Kotek, Courtney, Kitzhaber dig in on Interstate 5 Bridge

The Columbian
Published: January 30, 2014, 4:00pm

SALEM, Ore. — The push for a new Interstate 5 bridge over the Columbia River is headed toward a collision course in the Oregon Legislature.

Gov. John Kitzhaber and House Speaker Tina Kotek are continuing their aggressive push for the project. But Senate President Peter Courtney insists that the skeptical Washington Legislature back the project too, not just Gov. Jay Inslee.

“The project is too important for the state not to try and continue the conversation with the information we now have,” Kotek, a Portland Democrat, told reporters Thursday at a legislative forum organized by The Associated Press.

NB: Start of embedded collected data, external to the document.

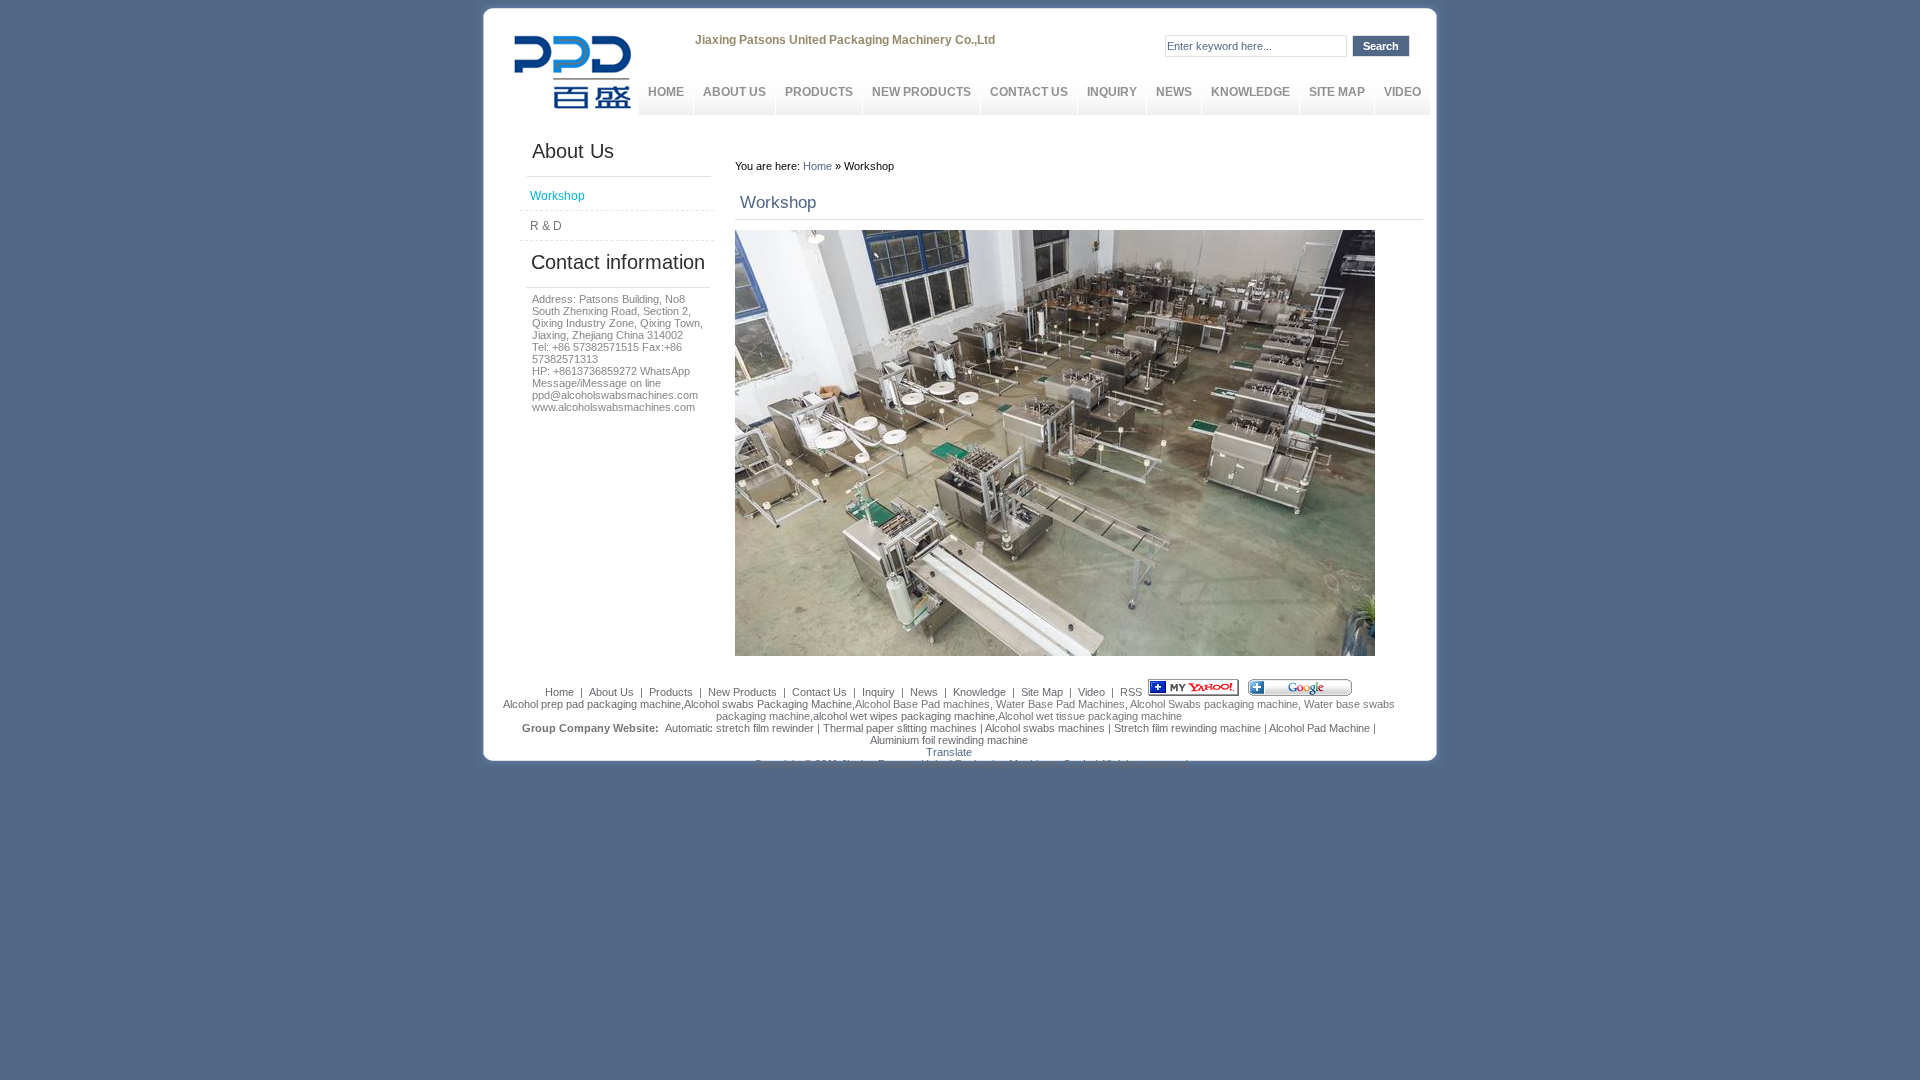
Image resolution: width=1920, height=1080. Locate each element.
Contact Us (1029, 92)
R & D (546, 226)
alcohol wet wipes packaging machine (904, 716)
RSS (1131, 692)
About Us (734, 92)
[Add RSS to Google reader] (1300, 692)
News (1174, 92)
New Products (921, 92)
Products (819, 92)
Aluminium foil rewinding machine (949, 740)
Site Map (1337, 92)
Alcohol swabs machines (1045, 728)
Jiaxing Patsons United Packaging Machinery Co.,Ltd (969, 764)
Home (666, 92)
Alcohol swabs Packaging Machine (768, 704)
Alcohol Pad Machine (1319, 728)
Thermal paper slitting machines (900, 728)
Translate (949, 752)
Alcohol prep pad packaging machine (592, 704)
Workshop (557, 196)
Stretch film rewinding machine (1187, 728)
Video (1402, 92)
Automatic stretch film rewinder (739, 728)
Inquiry (1112, 92)
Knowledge (1250, 92)
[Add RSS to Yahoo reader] (1193, 692)
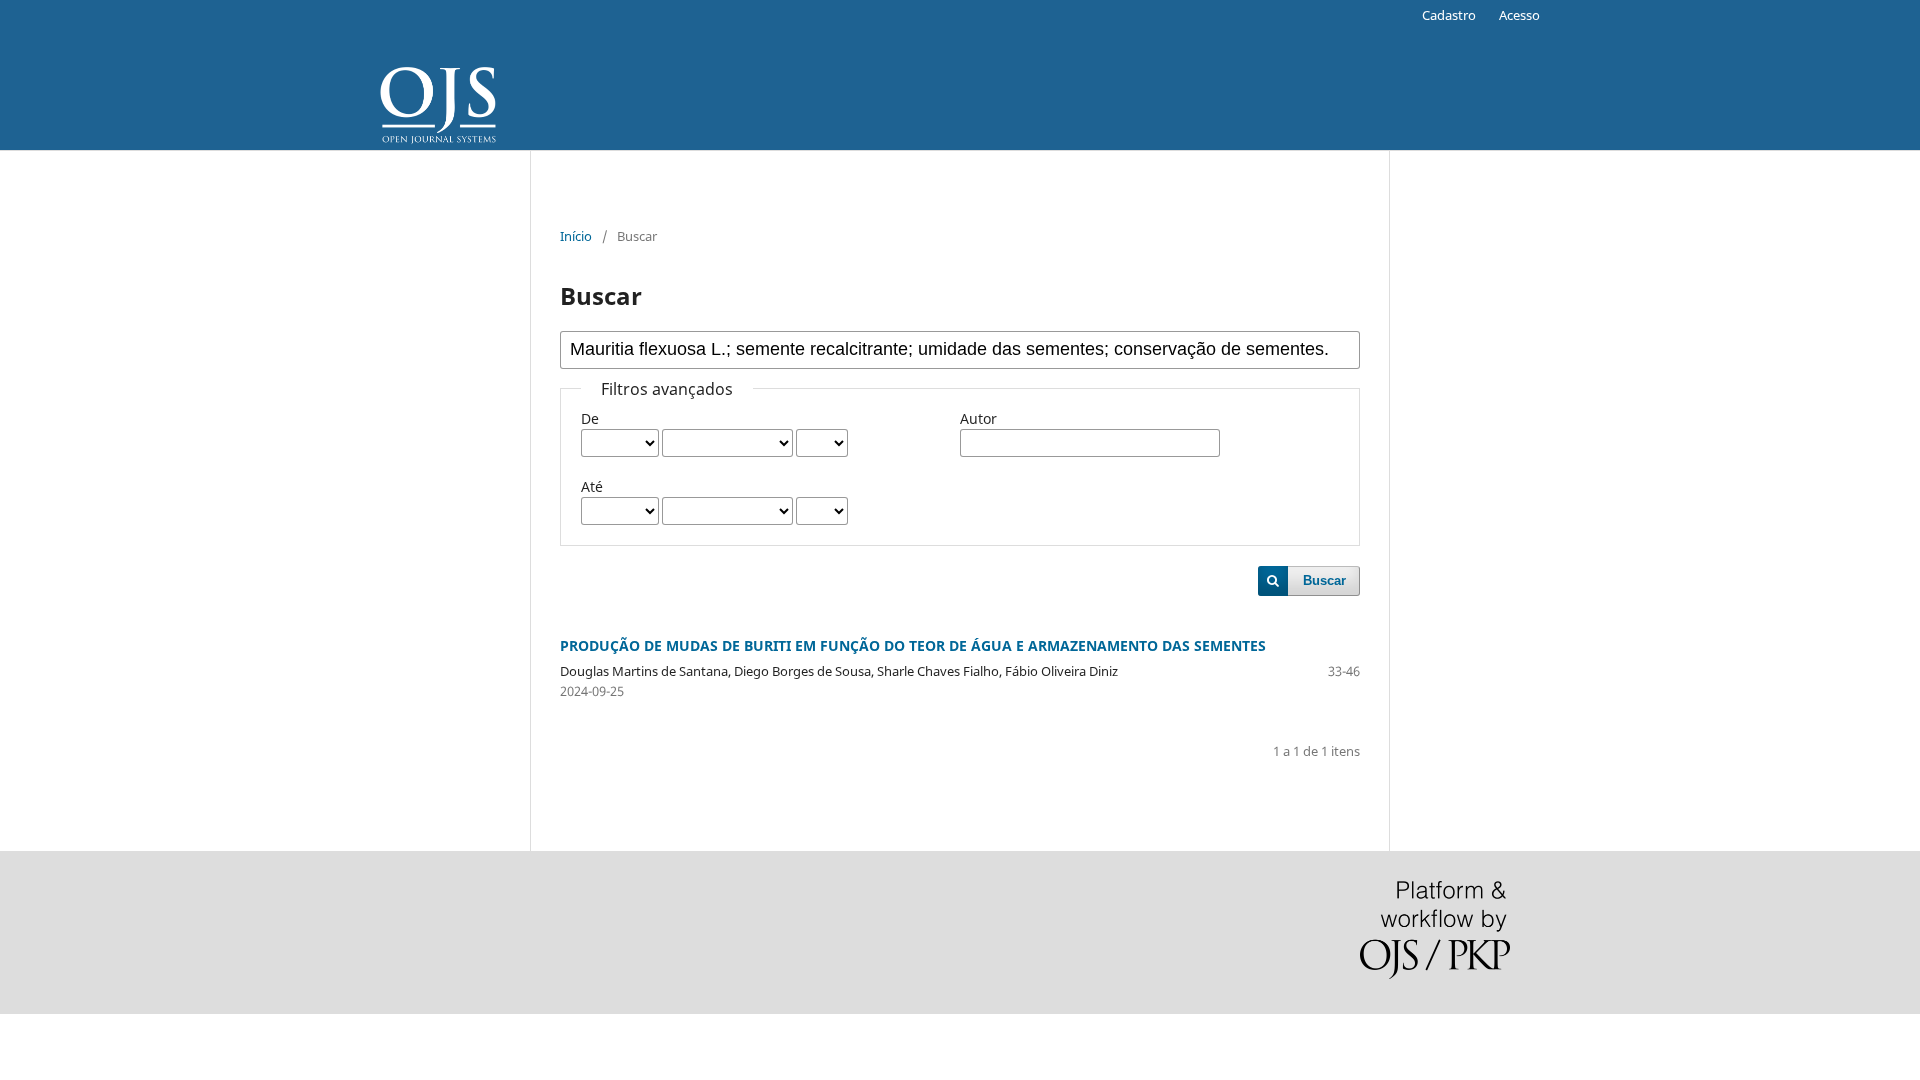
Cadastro (1449, 15)
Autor (978, 418)
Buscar (1324, 580)
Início (576, 236)
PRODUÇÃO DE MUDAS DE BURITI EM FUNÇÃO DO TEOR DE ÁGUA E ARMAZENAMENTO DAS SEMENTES (913, 645)
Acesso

Washington’s Senate last year declined to take up the project amid strong opposition to plans to use the new bridge to extend Portland’s light-rail network into Vancouver. Advocates in Oregon are pushing to move ahead anyway, with Oregon bearing all the risk for cost overruns or shortfalls in tolling revenue. Oregon Department of Transportation officials say they can secure necessary permission through intergovernmental agreements with Washington, which wouldn’t require legislative approval in Olympia.

“It is legally, it is administratively, it is financially, it is operationally doable,” Kitzhaber said. “I think we need to do it. It is an Oregon priority.”

But Courtney, a Salem Democrat, has been vocal in his opposition to moving forward without support from Washington lawmakers.

“We have done our duty,” Courtney said. “The state of Washington needs to do its duty, its state Legislature and its governor.”

Courtney declined to say whether he would use his authority as Senate president to ensure a bridge-funding bill doesn’t reach the Senate floor. He would say only, “I don’t think they could show they have 16 votes,” the minimum needed for a bill to pass the Senate.

Sen. Diane Rosenbaum of Portland, the No. 2 Democrat, also took a skeptical view. “It’s a bridge between two states, and two states need to step up,” Rosenbaum said.